**Rows on where targets appear:**
— start —

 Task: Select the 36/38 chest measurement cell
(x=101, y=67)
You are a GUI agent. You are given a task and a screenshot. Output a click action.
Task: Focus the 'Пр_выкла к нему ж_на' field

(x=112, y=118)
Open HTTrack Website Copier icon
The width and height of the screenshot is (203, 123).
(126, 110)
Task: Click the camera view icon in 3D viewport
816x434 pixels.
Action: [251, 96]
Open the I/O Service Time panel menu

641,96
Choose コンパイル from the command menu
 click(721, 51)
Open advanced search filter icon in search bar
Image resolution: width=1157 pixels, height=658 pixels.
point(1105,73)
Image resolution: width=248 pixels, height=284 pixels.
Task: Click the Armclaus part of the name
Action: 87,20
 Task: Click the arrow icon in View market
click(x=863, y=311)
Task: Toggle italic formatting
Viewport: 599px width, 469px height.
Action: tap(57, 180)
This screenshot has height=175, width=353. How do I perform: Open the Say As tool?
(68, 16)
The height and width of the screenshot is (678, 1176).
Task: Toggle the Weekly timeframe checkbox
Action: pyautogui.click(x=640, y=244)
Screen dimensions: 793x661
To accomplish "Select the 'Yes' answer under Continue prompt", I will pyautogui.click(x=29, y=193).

— end —

**PROBLEM:**
Copy out every one of the entries above word for word, keeping each line as it is.

**RESPONSE TO THIS TASK:**
 Task: Select the 36/38 chest measurement cell
(x=101, y=67)
You are a GUI agent. You are given a task and a screenshot. Output a click action.
Task: Focus the 'Пр_выкла к нему ж_на' field

(x=112, y=118)
Open HTTrack Website Copier icon
The width and height of the screenshot is (203, 123).
(126, 110)
Task: Click the camera view icon in 3D viewport
816x434 pixels.
Action: [251, 96]
Open the I/O Service Time panel menu

641,96
Choose コンパイル from the command menu
 click(721, 51)
Open advanced search filter icon in search bar
Image resolution: width=1157 pixels, height=658 pixels.
point(1105,73)
Image resolution: width=248 pixels, height=284 pixels.
Task: Click the Armclaus part of the name
Action: 87,20
 Task: Click the arrow icon in View market
click(x=863, y=311)
Task: Toggle italic formatting
Viewport: 599px width, 469px height.
Action: tap(57, 180)
This screenshot has height=175, width=353. How do I perform: Open the Say As tool?
(68, 16)
The height and width of the screenshot is (678, 1176).
Task: Toggle the Weekly timeframe checkbox
Action: pyautogui.click(x=640, y=244)
Screen dimensions: 793x661
To accomplish "Select the 'Yes' answer under Continue prompt", I will pyautogui.click(x=29, y=193).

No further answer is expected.